(Tarefa escrita A): No excerto sobre as punições de soldados melgacenses na guerra, atualize o trecho a partir de "Foi ainda punido" e terminando em "superiores.", trocando "Boletim Individual" por "Processo Individual".
(Tarefa escrita B): Segundo o excerto sobre as punições de soldados melgacenses, em que data seguiu Dinis da Silva da prisão da sua Base para o Porto de Embarque de Cherbourg?

Contudo, os episódios de indisciplina não se ficam por aqui,
recebendo
novamente punição em 18 de Fevereiro de 1918 “pelo
Sr. Comandante da 4ª Companhia com 2 guardas por não tratar do
arrumo da sua companhia como lhe foi determinado pelo Cabo Chefe do
Grupo do seu alojamento…”.
Um
outro soldado melgacense que várias vezes esteve sob a alçada
disciplinar foi Dinis
da Silva,
natural do lugar da Várzea, na freguesia de Paderne, O seu percurso
durante a guerra é abundante em atos de indisciplina, frequente
entre os soldados portugueses nesta guerra e respetivas punições.
Foi punido em 19 de Julho de 1917 “pelo
Exmo. Comandante do Batalhão com 1 (um) dia de Prisão Disciplinar
por ter faltado a uma formatura…”.
Foi igualmente punido em 12 de Agosto “pelo
Comandante da Companhia com 8 dias de atenção por ter saído da
forma sem autorização quando a companhia se dirigia para local de
instrução de noite e ter recolhido ao quartel da sua companhia…”.
Uma terceira punição foi-lhe aplicada em 26 de Outubro de 1917
“pelo
Comandante da Companhia com 8 (oito) dias de detenção por ter sido
incorreto na maneira como se dirigiu ao 1º sargento da companhia
quando este o advertia por uma falta…”.
Foi-lhe aplicada uma outra punição em 15 de Março de 1918 “pelo
Comandante da Companhia com 10 dias de detenção porque, tendo-se
ausentado ontem do alojamento da companhia, faltou à formatura que
às 18 horas teve lugar afim desta companhia de entrar como reforço
do sub-setor…”.
Foi ainda punido em 29 de Agosto de 1918 “pelo
Comandante do Batalhão com 10 dias de detenção por ter faltado aos
trabalhos deste dia sem motivo justificado”.
Por motivo que não aparece descortinado no seu Boletim Individual, o
soldado Dinis da Silva, em 5 de Junho de 1919, seguiu da Prisão da
sua Base para o Porto de Embarque de Cherbourg (França) afim de ali
aguardar julgamento. Sobreviveu
à guerra.
É
frequente entre os soldados os episódios de desobediência aos seus
superiores.
Um desses casos é o do soldado
António
dos Reis,
natural
da Rua Direita, freguesia de Santa Maria da Porta (atualmente
designada por freguesia da vila). Foi punido em 19 de Agosto do mesmo
ano pelo Comandante da Companhia com 8 dias de detenção “porque
tendo em 18 do corrente respondido à chamada para a formatura da
instrução de noite, se ausentou dela sem autorização recolhendo
ao seu alojamento…”.

(Itens fornecidos):
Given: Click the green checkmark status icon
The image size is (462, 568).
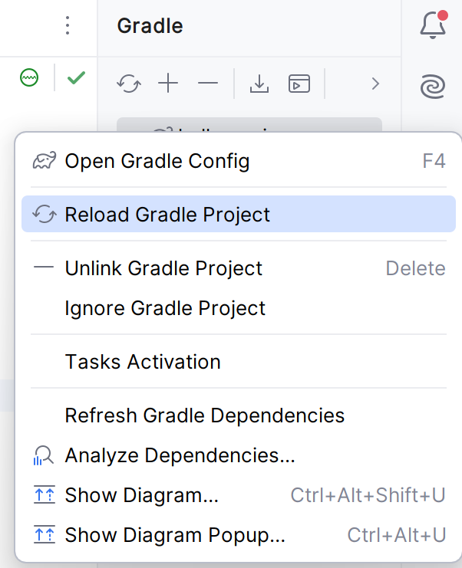Looking at the screenshot, I should pos(75,77).
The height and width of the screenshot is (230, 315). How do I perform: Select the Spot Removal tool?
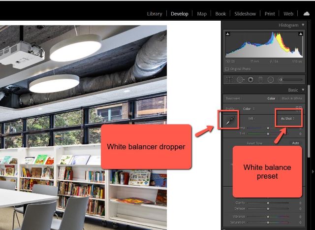[240, 79]
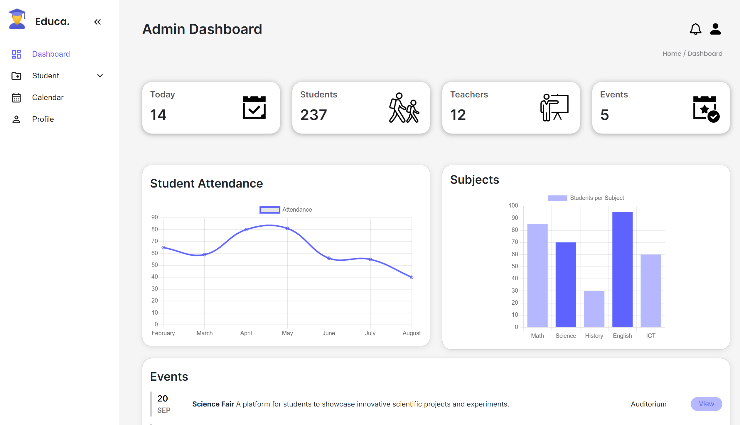Viewport: 740px width, 425px height.
Task: Expand the Student submenu chevron
Action: pos(100,76)
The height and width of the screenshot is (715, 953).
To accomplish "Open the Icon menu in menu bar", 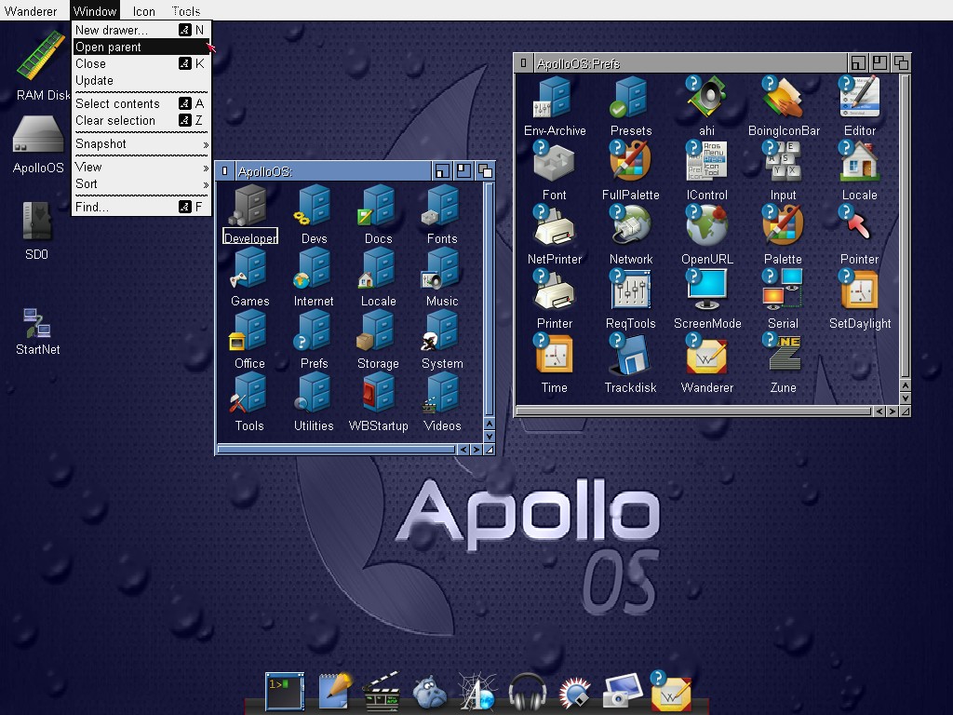I will pyautogui.click(x=143, y=11).
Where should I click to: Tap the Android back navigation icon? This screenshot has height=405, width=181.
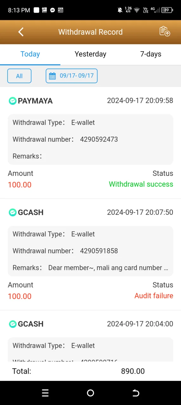(136, 393)
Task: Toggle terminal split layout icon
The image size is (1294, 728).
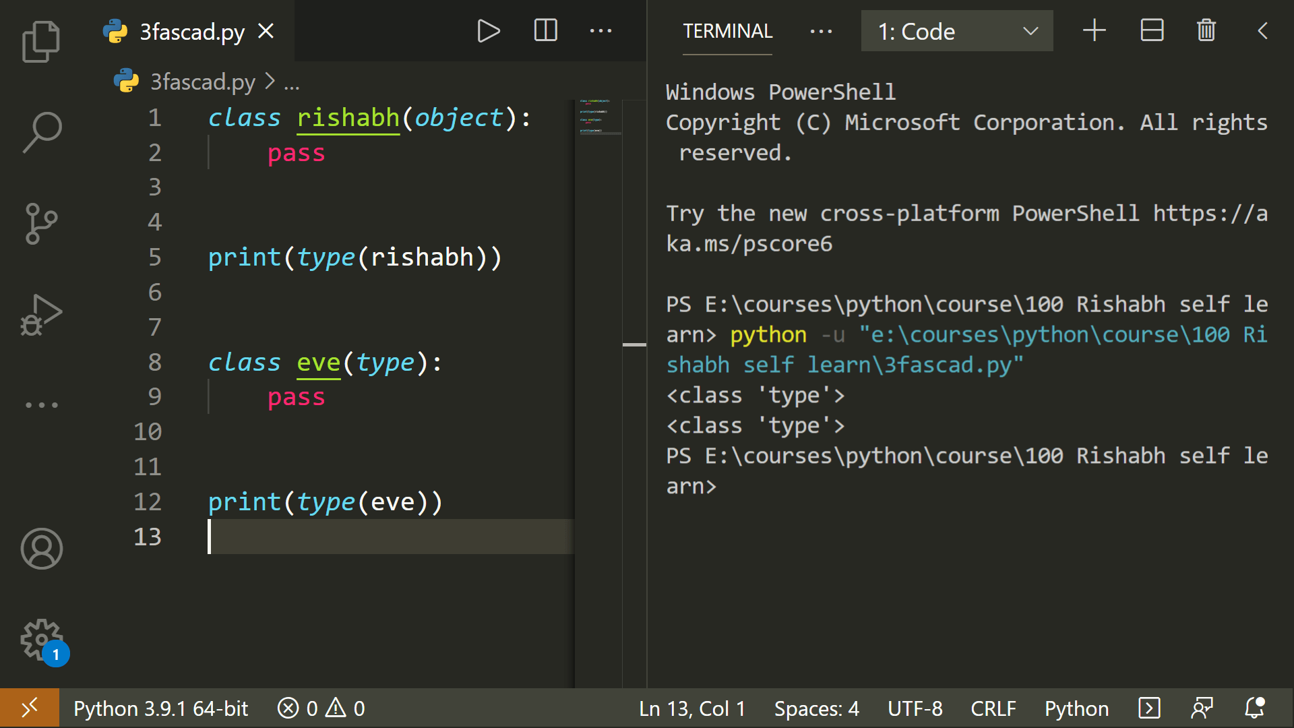Action: click(x=1152, y=31)
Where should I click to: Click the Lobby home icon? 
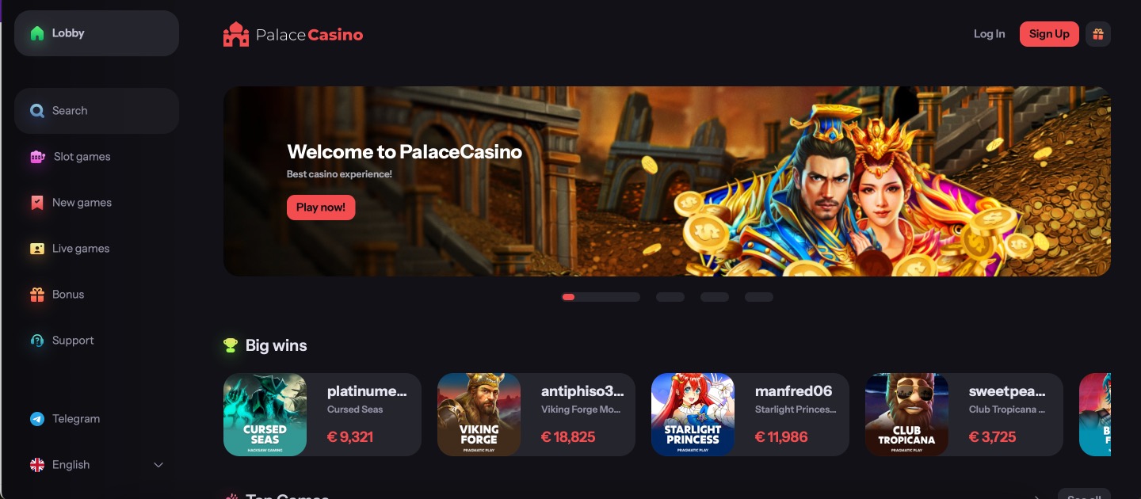click(x=37, y=33)
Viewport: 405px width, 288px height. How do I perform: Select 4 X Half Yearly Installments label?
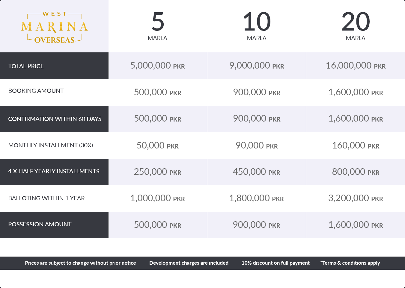tap(54, 171)
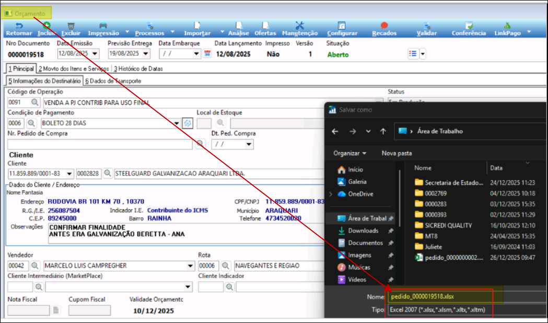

(Resultado A):
Foi ainda punido em 29 de Agosto de 1918 “pelo
Comandante do Batalhão com 10 dias de detenção por ter faltado aos
trabalhos deste dia sem motivo justificado”.
Por motivo que não aparece descortinado no seu Processo Individual, o
soldado Dinis da Silva, em 5 de Junho de 1919, seguiu da Prisão da
sua Base para o Porto de Embarque de Cherbourg (França) afim de ali
aguardar julgamento. Sobreviveu
à guerra.
É
frequente entre os soldados os episódios de desobediência aos seus
superiores.

(Resultado B): Em 5 de Junho de 1919.